GIVEN TASK — Set out everything from the line containing "Select the Text tool in chart toolbar" down to the end of the material as a Markdown table. Use the columns Row and Line, with a running number and the line's text, and skip blank lines.
+++ RECORDS PROVIDED
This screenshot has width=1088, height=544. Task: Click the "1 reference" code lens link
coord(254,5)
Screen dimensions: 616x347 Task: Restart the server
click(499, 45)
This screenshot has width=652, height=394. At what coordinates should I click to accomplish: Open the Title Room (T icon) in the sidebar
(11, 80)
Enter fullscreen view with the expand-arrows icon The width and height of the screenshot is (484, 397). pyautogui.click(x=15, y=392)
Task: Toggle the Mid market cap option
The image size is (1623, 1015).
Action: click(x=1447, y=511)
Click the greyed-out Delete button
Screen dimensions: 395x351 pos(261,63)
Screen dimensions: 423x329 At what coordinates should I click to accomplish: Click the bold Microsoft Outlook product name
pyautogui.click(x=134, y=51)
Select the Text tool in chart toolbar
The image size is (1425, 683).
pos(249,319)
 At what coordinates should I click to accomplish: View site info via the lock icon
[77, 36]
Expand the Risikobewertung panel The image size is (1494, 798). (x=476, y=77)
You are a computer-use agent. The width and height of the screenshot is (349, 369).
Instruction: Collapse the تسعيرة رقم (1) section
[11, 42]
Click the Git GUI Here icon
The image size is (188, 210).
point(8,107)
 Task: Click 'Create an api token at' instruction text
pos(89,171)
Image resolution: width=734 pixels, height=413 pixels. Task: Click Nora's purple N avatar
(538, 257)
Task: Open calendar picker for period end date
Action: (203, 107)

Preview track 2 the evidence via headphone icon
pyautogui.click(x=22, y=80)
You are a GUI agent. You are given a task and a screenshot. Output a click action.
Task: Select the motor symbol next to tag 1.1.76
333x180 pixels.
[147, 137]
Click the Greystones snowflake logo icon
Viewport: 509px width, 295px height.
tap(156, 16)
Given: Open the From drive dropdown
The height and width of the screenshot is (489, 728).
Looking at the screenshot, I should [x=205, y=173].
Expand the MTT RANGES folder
++++++
WRITTEN SOLUTION —
| Row | Line |
|---|---|
| 1 | Select the Text tool in chart toolbar |
| 2 | The image size is (1425, 683). |
| 3 | pos(249,319) |
| 4 |  At what coordinates should I click to accomplish: View site info via the lock icon |
| 5 | [77, 36] |
| 6 | Expand the Risikobewertung panel The image size is (1494, 798). (x=476, y=77) |
| 7 | You are a computer-use agent. The width and height of the screenshot is (349, 369). |
| 8 | Instruction: Collapse the تسعيرة رقم (1) section |
| 9 | [11, 42] |
| 10 | Click the Git GUI Here icon |
| 11 | The image size is (188, 210). |
| 12 | point(8,107) |
| 13 |  Task: Click 'Create an api token at' instruction text |
| 14 | pos(89,171) |
| 15 | Image resolution: width=734 pixels, height=413 pixels. Task: Click Nora's purple N avatar |
| 16 | (538, 257) |
| 17 | Task: Open calendar picker for period end date |
| 18 | Action: (203, 107) |
| 19 | Preview track 2 the evidence via headphone icon |
| 20 | pyautogui.click(x=22, y=80) |
| 21 | You are a GUI agent. You are given a task and a screenshot. Output a click action. |
| 22 | Task: Select the motor symbol next to tag 1.1.76 |
| 23 | 333x180 pixels. |
| 24 | [147, 137] |
| 25 | Click the Greystones snowflake logo icon |
| 26 | Viewport: 509px width, 295px height. |
| 27 | tap(156, 16) |
| 28 | Given: Open the From drive dropdown |
| 29 | The height and width of the screenshot is (489, 728). |
| 30 | Looking at the screenshot, I should [x=205, y=173]. |
| 31 | Expand the MTT RANGES folder |